Very few studies have focused on the bacterial characterization and microbiome metagenomic assessment from different necrophagous insect species6,7,16,17, trying to add important data that can be applied in the field of forensic sciences. None, to our knowledge, targeted the specific amplification and quantification of Wohlfahrtiimonas chitiniclastica and Ignatzschineria indica transfer from Lucilia illustris Meigen, 1826 (Diptera: Calliphoridae) immature stages to the colonized tissues. These two species are gram-negative and aerobic bacteria, belonging to Proteobacteria phylum, Xanthomonadaceae family, being first isolated and described from necrophagous insect species. W. chitiniclastica was first identified and described from the flesh fly Wohlfahrtia magnifica (Schiner, 1862) (Diptera: Sarcophagidae)18, while I. indica was also first isolated from adult flesh flies19. These bacterial taxa were also reported from hospital cases involving sepsis20, bacteraemia21, myiasis22, their identification and investigation having medical importance in certain clinical cases.

Sometimes, in unforeseen circumstances23 or during autopsies, the human bodies are either clean of insect eggs, larvae and/or adults, or those go unnoticed. Information on the transfer of insect-specific bacteria could be very useful in proving a previous presence of the necrophagous insect species on the decomposed body, even from the earliest moment of colonization. This can be accomplished by quantitatively analyzing the bacterial content, which, as it appears from the investigation carried out in this article, changes according to the insect developmental stage and/or tissue diet. By relating the bacterial quantity variation to the different insect developmental stages, and by correlating these variations with the colonization time, bacterial species insect-associated could be used in the near future as PMI biomarkers.

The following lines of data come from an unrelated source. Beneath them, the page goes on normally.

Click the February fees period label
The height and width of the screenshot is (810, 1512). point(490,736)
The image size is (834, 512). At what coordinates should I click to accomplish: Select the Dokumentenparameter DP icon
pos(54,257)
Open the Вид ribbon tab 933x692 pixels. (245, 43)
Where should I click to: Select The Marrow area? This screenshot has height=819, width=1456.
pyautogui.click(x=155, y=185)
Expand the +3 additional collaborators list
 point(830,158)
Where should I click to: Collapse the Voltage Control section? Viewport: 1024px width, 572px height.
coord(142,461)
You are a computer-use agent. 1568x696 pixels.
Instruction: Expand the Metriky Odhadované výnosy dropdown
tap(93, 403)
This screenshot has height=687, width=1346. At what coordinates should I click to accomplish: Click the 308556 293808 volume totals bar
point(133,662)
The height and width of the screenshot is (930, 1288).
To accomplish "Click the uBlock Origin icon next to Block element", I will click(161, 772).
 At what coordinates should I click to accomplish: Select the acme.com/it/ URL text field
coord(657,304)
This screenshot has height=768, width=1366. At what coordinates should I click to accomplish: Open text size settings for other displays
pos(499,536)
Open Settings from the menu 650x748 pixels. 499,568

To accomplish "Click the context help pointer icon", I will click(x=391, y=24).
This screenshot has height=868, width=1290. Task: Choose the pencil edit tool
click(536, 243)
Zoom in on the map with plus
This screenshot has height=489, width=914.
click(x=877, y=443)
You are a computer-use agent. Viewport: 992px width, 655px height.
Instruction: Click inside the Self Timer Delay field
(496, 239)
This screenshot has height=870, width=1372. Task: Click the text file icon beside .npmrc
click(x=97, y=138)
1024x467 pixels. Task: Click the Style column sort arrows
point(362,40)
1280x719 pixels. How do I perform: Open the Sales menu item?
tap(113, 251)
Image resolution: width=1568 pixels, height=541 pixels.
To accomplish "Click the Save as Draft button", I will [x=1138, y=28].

In this respect, the main objective of the present research consisted in the quantitative investigation of two insect-specific bacterial taxa throughout L. illustris immature life stages (egg, first instar larvae, second instar larvae, third instar larvae) and in the quantitative analysis of the bacterial transfer to the feeding substrate in function of the different larval stages. This article provides first insights into the bacterial transfer quantification having potential implications in the field of forensic sciences. The importance of the present study also resides in the fact that these bacterial taxa were identified from different necrophagous insect species, sampled from different geographical locations6,7,9,16,24,25,26, so that the data obtained during this survey can be of use to the international scientific community, due to their role as possible PMI biomarkers in the absence of insects. Nevertheless, before any conclusion is drawn, numerous studies must be carried out, using even other insect-specific bacteria, and even other insect species that colonize decomposed remains.

Material and Methods

Experimental design

Lucilia illustris Meigen, 1826 (Diptera: Calliphoridae) was selected for the survey considering its synanthropic environmental occurrence and high abundance during summer months, being also an earliest primary carrion colonizer. L. illustris adults were sampled three different times (approx. 30 specimens/sampling time) from the urban area of Bucharest (Romania) (N44°26′49.349′ E26°2′45.352″) during summer (July 2017).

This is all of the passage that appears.